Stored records
+---+

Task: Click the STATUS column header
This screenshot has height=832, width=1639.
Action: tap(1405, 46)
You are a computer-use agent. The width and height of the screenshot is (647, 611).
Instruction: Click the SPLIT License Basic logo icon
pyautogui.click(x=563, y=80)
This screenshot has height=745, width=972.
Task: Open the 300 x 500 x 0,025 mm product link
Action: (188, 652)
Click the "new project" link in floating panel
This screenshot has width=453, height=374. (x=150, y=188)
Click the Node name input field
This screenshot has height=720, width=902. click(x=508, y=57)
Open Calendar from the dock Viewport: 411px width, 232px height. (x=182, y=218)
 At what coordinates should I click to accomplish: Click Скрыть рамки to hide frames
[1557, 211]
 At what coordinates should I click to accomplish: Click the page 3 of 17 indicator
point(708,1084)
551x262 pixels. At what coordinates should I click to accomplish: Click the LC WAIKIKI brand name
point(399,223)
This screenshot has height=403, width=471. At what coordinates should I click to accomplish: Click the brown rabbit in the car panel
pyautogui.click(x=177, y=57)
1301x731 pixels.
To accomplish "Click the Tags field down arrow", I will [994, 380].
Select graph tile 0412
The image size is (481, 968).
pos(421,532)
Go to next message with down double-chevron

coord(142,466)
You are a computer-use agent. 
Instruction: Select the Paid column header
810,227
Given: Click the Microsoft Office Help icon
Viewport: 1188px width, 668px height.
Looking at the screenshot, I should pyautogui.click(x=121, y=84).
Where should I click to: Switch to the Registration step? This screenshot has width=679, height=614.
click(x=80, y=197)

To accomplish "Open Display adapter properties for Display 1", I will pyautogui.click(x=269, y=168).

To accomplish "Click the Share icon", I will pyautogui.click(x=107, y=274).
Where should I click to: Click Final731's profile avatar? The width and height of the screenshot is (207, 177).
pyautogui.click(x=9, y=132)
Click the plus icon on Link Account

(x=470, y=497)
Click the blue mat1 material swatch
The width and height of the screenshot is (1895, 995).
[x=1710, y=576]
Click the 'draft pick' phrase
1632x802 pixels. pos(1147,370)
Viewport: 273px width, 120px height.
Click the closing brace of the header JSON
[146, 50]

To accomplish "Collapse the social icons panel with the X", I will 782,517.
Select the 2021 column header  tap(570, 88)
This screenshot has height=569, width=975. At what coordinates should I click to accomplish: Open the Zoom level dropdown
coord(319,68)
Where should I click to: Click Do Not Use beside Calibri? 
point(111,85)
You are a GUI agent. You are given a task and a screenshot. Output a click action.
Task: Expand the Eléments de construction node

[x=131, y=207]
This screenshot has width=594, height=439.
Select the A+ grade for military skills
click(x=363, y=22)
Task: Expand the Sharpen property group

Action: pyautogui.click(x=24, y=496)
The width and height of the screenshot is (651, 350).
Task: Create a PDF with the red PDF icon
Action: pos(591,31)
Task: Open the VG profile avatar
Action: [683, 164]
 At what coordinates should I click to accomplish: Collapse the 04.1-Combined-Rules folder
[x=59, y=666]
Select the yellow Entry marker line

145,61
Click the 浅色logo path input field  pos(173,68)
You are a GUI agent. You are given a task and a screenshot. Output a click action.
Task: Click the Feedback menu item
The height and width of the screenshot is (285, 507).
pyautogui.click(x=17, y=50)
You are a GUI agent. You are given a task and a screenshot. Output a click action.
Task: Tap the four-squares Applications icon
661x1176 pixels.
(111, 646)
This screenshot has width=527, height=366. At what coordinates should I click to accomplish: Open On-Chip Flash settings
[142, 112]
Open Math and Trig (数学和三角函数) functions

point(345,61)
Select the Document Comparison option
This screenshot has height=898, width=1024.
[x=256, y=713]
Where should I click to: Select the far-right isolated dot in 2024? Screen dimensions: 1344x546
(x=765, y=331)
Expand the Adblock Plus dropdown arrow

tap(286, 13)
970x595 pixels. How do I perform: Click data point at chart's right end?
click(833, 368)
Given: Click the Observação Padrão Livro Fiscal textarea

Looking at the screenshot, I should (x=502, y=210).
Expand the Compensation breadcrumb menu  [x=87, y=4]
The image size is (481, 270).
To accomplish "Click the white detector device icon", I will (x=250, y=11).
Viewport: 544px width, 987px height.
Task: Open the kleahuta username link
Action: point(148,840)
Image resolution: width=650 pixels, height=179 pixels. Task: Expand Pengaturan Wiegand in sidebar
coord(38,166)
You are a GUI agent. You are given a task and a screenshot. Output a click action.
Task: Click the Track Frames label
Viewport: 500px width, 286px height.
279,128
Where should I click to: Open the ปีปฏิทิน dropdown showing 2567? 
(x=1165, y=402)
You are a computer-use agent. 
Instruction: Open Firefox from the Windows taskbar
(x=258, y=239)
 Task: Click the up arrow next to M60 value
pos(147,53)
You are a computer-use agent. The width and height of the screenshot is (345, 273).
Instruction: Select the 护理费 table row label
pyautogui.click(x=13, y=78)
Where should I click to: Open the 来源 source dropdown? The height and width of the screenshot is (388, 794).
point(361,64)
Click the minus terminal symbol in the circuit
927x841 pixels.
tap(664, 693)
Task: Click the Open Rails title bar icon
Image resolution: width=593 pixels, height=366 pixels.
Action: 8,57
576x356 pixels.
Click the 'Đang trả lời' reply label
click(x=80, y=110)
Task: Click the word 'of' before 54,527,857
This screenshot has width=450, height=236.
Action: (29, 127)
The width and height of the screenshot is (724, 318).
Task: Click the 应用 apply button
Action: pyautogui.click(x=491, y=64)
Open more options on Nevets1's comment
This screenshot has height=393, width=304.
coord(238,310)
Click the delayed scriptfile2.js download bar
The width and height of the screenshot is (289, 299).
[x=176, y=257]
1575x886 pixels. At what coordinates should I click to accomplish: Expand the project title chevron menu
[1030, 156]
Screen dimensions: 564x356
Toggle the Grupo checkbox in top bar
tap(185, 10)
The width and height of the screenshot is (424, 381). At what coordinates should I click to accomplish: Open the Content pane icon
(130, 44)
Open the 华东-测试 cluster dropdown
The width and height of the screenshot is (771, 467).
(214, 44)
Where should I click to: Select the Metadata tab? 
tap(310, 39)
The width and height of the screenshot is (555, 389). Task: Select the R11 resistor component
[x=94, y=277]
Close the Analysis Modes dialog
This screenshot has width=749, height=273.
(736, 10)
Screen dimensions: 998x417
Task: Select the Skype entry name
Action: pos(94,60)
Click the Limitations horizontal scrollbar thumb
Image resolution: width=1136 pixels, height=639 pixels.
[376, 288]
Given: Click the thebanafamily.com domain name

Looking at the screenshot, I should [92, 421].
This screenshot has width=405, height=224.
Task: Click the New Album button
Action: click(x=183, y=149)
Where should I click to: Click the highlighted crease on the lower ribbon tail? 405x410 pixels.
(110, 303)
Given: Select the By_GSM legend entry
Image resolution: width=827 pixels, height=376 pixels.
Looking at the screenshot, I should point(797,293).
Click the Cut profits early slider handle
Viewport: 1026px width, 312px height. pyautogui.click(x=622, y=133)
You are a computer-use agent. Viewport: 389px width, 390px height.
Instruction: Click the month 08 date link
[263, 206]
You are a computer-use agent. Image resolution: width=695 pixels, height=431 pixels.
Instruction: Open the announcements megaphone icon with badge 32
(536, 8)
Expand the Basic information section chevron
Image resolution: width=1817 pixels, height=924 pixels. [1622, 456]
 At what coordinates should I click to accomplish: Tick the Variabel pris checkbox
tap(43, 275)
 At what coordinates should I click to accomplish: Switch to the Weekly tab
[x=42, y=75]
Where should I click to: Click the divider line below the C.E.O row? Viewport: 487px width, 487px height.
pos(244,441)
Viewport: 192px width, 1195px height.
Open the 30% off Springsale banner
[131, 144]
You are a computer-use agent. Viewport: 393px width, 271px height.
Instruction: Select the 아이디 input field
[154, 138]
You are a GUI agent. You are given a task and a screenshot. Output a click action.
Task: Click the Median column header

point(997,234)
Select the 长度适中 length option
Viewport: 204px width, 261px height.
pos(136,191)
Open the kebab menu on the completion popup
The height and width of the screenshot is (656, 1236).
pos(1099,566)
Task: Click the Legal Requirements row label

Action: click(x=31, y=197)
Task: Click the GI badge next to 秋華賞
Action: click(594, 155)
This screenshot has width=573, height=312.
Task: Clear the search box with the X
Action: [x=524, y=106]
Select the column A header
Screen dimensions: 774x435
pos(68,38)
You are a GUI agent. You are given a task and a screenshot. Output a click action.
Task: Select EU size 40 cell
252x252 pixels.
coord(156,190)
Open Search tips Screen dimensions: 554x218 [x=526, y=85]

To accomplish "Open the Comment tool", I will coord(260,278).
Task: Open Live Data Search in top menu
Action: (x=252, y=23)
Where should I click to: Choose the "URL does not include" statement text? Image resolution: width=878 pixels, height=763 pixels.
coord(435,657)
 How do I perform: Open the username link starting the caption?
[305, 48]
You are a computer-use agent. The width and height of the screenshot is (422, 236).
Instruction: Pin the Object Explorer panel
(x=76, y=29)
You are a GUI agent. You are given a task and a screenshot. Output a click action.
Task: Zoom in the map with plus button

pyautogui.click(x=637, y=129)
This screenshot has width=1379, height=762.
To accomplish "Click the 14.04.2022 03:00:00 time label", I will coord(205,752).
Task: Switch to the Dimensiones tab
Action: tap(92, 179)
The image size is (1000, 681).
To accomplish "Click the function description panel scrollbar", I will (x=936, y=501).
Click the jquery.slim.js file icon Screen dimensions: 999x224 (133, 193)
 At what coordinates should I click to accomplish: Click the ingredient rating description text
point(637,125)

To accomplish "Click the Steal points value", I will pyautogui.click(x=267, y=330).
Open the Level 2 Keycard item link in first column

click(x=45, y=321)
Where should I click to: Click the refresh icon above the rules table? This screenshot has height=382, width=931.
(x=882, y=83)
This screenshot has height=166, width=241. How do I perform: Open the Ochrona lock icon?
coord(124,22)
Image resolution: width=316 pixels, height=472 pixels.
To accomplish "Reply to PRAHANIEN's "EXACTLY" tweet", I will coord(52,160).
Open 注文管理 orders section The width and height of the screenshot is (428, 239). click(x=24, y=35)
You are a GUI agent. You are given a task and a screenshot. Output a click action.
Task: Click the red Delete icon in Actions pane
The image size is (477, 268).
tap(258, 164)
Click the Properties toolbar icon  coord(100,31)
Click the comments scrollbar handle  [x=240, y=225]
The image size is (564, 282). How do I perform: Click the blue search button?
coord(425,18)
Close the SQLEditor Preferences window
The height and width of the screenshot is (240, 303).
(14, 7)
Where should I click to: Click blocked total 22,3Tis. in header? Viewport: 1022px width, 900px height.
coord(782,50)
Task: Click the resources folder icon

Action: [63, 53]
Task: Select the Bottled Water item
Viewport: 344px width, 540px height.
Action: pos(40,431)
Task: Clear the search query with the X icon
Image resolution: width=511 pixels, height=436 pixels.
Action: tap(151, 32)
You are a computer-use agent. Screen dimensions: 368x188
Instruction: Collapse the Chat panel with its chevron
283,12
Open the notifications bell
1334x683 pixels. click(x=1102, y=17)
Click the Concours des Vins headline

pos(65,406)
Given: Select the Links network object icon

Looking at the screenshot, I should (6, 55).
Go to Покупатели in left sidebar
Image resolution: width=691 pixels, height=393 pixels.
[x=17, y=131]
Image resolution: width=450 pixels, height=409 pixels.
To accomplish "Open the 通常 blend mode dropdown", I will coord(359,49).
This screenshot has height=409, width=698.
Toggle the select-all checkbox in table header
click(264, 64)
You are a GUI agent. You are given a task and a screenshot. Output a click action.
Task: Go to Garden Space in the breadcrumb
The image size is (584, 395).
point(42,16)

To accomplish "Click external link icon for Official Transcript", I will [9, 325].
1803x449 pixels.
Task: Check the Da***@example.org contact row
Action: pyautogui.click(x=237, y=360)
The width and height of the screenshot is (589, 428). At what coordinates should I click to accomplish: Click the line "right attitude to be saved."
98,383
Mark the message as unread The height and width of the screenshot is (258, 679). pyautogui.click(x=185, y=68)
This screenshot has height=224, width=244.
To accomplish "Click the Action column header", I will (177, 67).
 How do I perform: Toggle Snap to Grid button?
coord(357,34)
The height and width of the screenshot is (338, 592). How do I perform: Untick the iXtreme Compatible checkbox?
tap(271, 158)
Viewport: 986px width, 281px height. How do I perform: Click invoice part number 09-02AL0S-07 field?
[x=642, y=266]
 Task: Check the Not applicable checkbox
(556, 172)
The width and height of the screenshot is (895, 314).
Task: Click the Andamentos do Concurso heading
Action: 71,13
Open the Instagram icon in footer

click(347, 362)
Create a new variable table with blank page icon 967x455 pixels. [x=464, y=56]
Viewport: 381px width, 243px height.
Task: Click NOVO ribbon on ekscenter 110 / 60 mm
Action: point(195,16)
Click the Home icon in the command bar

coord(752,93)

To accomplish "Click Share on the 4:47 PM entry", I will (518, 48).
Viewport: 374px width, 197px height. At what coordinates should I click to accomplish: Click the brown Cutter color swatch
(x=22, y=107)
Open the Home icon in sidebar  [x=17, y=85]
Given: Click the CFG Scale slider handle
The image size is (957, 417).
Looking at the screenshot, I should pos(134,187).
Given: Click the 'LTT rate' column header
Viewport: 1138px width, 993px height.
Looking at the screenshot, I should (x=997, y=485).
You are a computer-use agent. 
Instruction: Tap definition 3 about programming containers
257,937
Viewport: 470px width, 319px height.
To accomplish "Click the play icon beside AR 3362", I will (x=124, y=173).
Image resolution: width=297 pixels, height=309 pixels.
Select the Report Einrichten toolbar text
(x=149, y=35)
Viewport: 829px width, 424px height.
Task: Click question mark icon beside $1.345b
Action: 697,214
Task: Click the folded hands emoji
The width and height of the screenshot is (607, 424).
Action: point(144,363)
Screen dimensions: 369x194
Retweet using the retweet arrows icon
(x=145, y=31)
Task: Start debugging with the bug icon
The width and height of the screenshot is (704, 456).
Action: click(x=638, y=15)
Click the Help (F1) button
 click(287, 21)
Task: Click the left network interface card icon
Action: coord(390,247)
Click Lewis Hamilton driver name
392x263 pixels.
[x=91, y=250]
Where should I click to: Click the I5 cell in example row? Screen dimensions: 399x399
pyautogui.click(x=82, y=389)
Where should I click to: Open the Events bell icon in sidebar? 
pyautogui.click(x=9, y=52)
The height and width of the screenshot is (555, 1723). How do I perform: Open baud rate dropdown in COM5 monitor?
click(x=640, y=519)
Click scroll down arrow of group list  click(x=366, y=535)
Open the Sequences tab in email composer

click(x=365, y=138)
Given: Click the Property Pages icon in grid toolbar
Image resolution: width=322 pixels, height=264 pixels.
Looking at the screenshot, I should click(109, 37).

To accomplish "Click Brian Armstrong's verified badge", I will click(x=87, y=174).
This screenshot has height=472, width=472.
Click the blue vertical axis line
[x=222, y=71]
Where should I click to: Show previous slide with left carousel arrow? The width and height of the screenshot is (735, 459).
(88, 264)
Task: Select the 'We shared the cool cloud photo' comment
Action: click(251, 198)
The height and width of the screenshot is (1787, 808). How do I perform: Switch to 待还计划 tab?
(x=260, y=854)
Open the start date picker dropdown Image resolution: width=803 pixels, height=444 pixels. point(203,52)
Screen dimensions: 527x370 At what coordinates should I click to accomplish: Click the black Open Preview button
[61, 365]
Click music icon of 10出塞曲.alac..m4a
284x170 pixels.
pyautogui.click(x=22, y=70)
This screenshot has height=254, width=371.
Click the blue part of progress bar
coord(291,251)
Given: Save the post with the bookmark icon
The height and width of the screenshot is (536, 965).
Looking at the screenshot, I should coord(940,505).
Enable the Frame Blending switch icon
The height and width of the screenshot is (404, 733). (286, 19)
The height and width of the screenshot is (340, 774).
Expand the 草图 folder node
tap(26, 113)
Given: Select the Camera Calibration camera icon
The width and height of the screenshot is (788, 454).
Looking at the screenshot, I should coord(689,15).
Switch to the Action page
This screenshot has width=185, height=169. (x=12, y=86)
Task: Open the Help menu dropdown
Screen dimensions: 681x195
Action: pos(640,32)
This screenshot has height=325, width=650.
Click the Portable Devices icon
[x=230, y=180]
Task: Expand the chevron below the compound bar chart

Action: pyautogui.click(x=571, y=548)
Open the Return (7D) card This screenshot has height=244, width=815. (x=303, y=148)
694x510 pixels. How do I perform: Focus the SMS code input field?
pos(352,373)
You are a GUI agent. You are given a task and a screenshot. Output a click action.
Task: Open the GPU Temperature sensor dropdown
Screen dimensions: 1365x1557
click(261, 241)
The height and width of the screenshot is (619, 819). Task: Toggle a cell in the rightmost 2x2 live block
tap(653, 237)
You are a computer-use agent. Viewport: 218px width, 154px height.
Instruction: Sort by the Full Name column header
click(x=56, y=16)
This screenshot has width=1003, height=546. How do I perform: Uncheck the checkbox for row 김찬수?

+---+

• [Task statement]
Your reply is to repeat, unchanged, the lines above running from the one with "Click the Cut profits early slider handle" up to and including the one with "You are a computer-use agent. Image".

• [Task result]
Click the Cut profits early slider handle
Viewport: 1026px width, 312px height. pyautogui.click(x=622, y=133)
You are a computer-use agent. Viewport: 389px width, 390px height.
Instruction: Click the month 08 date link
[263, 206]
You are a computer-use agent. Image resolution: width=695 pixels, height=431 pixels.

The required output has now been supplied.